À quelques heures de la fin de la campagne présidentielle en Guinée, prévue pour le 28 décembre, un malaise persistant s’impose dans le paysage médiatique. Moins tendue que les précédentes sur le plan de l’animation politique, la campagne de 2025 aura néanmoins mis en lumière une dérive préoccupante : l’affichage assumé du militantisme de certains journalistes dans la couverture électorale.
Sur le terrain comme sur les plateaux, des professionnels des médias, pourtant tenus à un strict devoir de neutralité, se sont illustrés par des postures incompatibles avec les principes fondamentaux du métier. T-shirts, casquettes, effigies de candidats, applaudissements et démonstrations de soutien politique ont parfois remplacé la distance professionnelle attendue d’un journaliste. Cette situation tranche avec les pratiques observées lors des campagnes antérieures.
Par le passé, notamment lors de la présidentielle de 2010 et de 2015, des reporters étaient certes désignés pour accompagner des candidats dans leurs déplacements, mais sans afficher publiquement une quelconque appartenance politique. La couverture électorale se faisait alors dans une relative retenue, respectueuse de l’éthique et de la déontologie.
La rupture constatée cette année interroge d’autant plus qu’elle survient sous le regard impuissant de la Haute Autorité de la Communication (HAC), pourtant engagée dans une démarche d’assainissement du secteur des médias.
Si l’organe de régulation multiplie les exigences en matière de professionnalisme, de rigueur et de respect des textes, la question de la neutralité journalistique semble, pour l’heure, reléguée au second plan.

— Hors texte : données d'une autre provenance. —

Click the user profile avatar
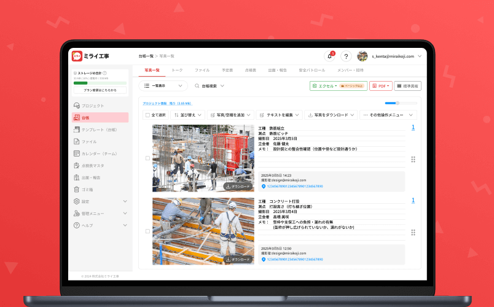This screenshot has height=307, width=494. point(363,56)
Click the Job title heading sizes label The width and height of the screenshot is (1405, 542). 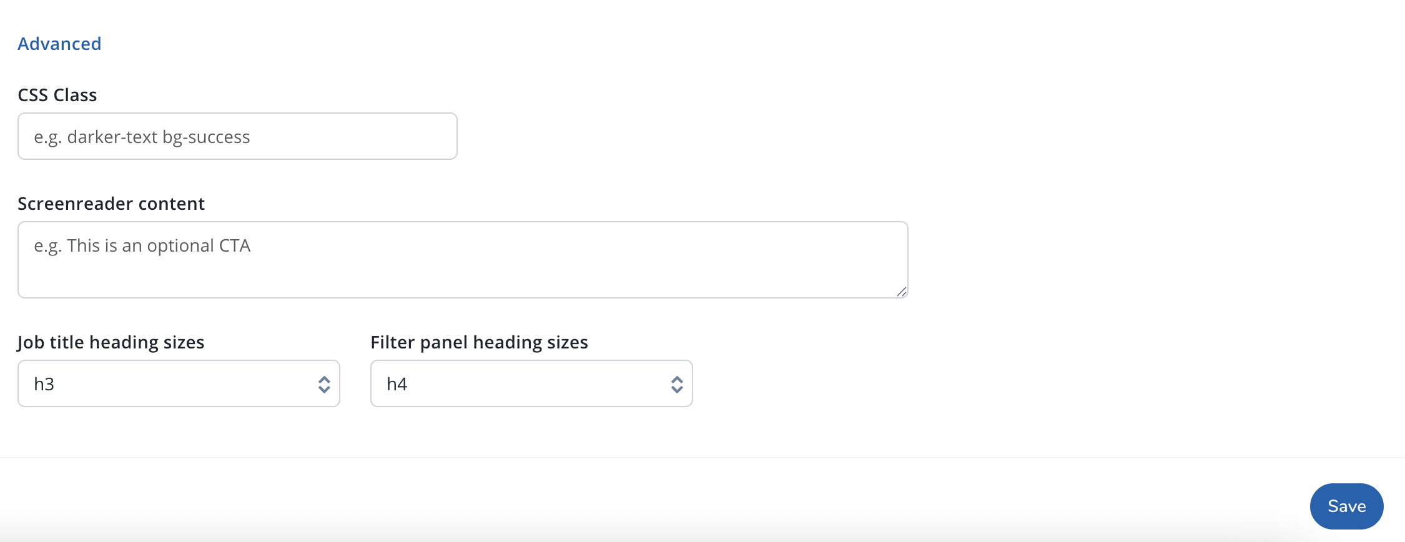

Certes, tous les journalistes ne sont pas logés à la même enseigne. Certains ont su préserver leur indépendance et produire un travail conforme aux standards professionnels. Mais le constat global reste préoccupant : une frange visible de la corporation n’a pas hésité à se confondre avec les militants, brouillant ainsi la frontière entre information et engagement politique.
Pour plusieurs observateurs, cette dérive s’explique par le contexte difficile que traverse la presse guinéenne, marqué par la fermeture de médias et la précarisation des acteurs. D’autres y voient les effets du rapprochement assumé de certains journalistes, parfois influents, avec les cercles politiques.
Quelles qu’en soient les raisons, l’enjeu demeure central. Dans une démocratie, le journaliste n’est ni militant ni acteur politique.
En renonçant à cette exigence, c’est la crédibilité de l’ensemble de la profession qui se trouve fragilisée, au risque d’éroder davantage la confiance du public dans l’information.